● TASK DESCRIPTION: Output exactly the lines below from the one containing "The image size" to the last line, both included. Omit pictures.
------------------------------
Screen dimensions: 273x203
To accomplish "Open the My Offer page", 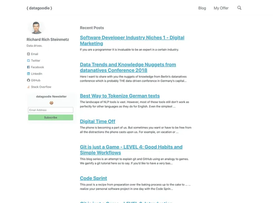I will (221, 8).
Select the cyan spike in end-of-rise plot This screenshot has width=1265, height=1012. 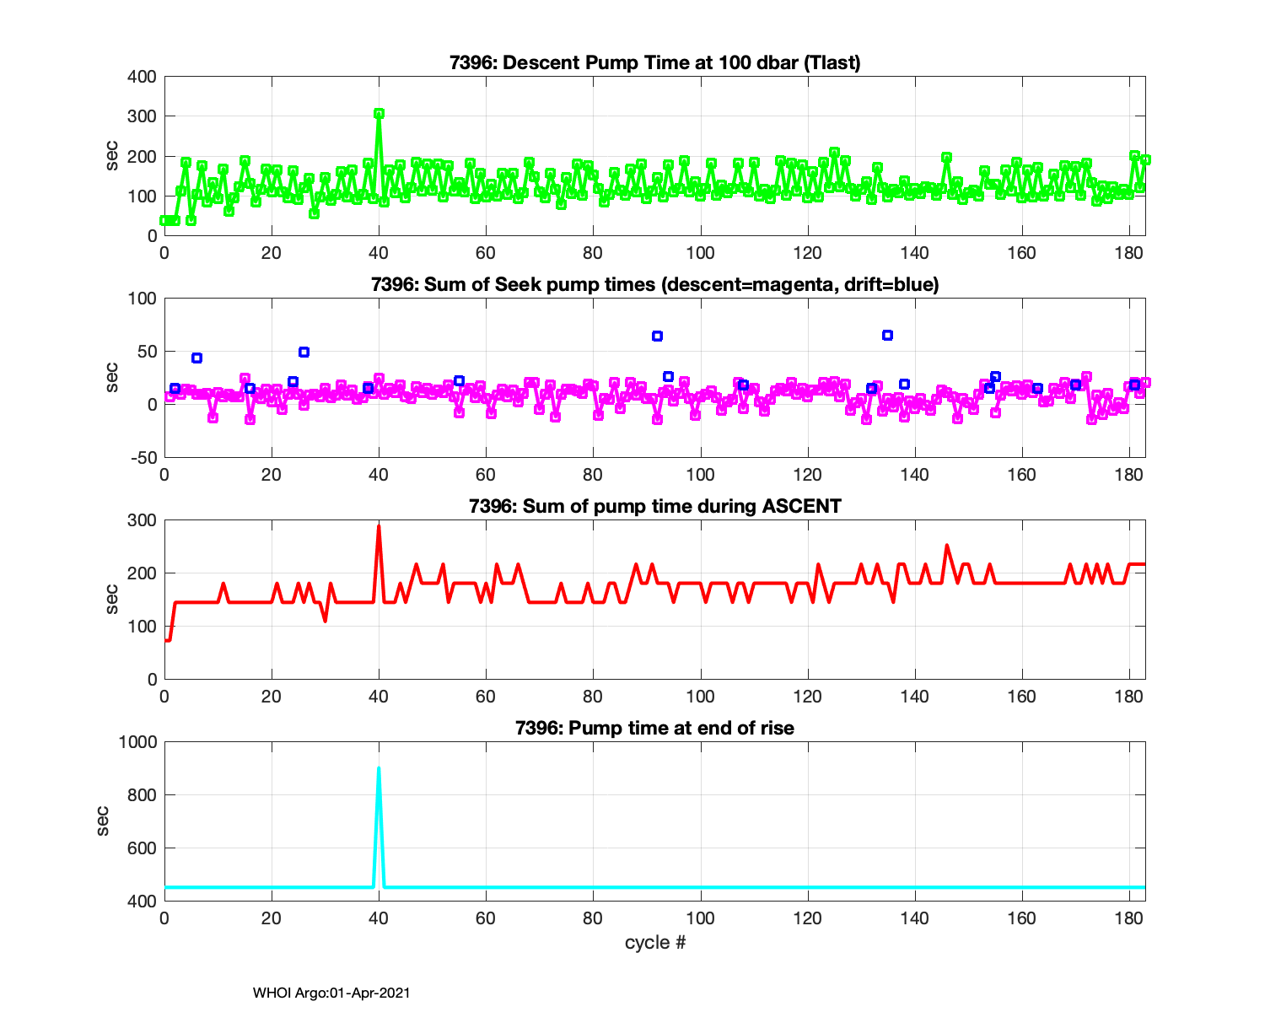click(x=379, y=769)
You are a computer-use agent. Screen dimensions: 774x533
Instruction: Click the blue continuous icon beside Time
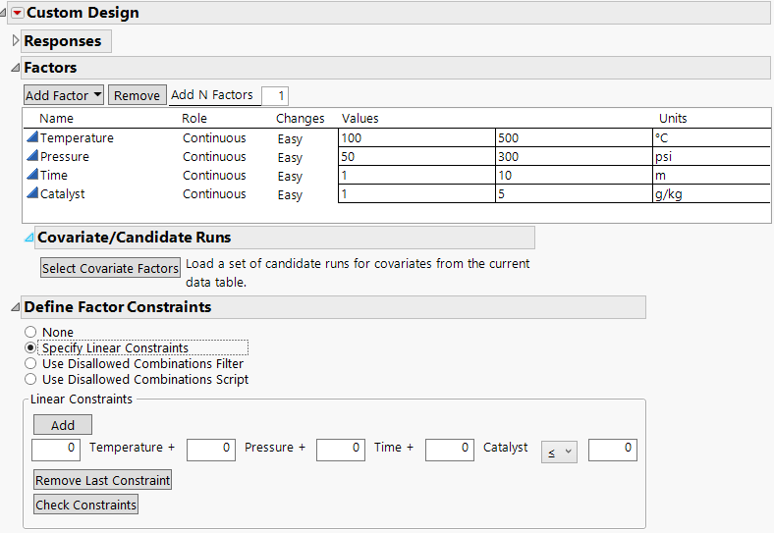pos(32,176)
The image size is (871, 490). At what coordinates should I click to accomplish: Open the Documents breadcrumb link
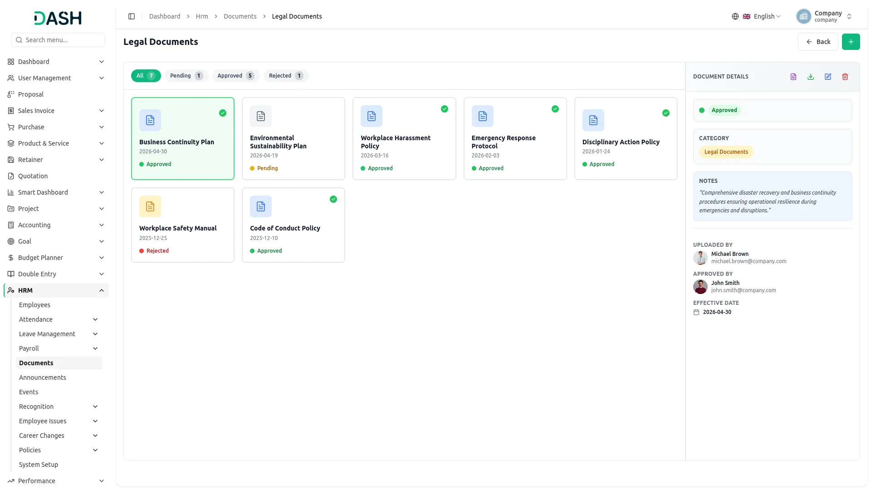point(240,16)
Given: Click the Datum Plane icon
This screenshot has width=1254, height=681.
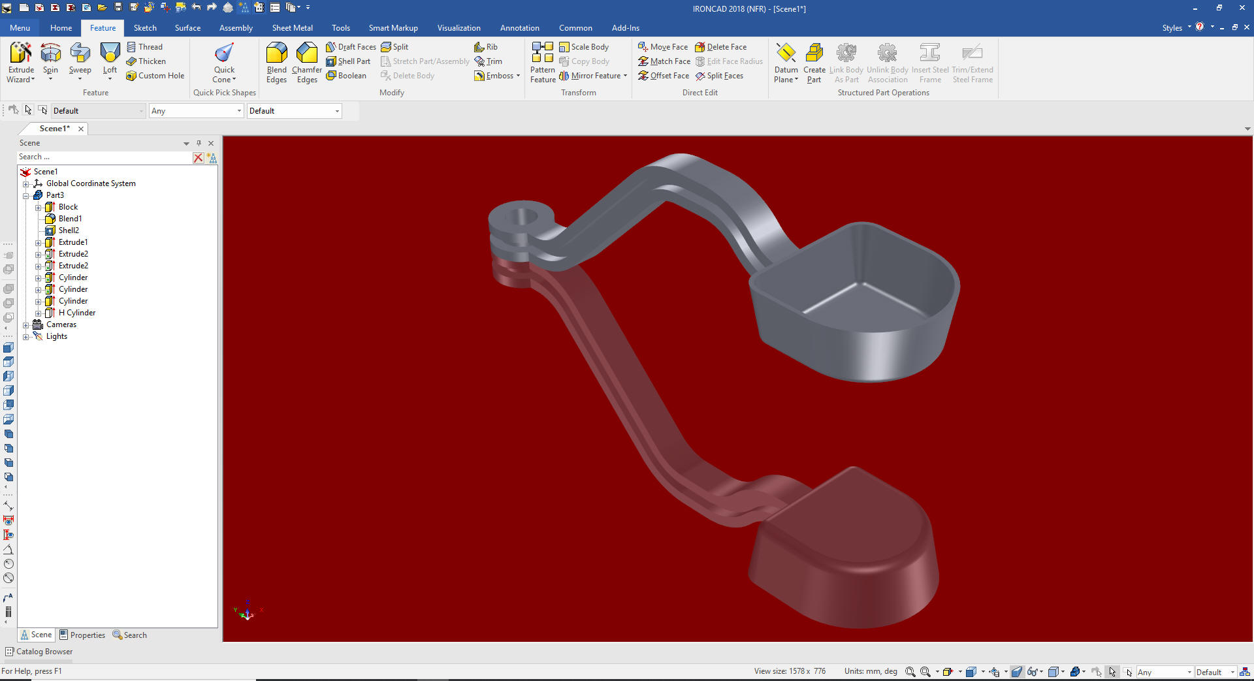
------------------------------
● RESPONSE TO THIS TASK:
The image size is (871, 490). At what coordinates should I click to accomplish: Open the Documents breadcrumb link
point(240,16)
Given: Click the Datum Plane icon
This screenshot has width=1254, height=681.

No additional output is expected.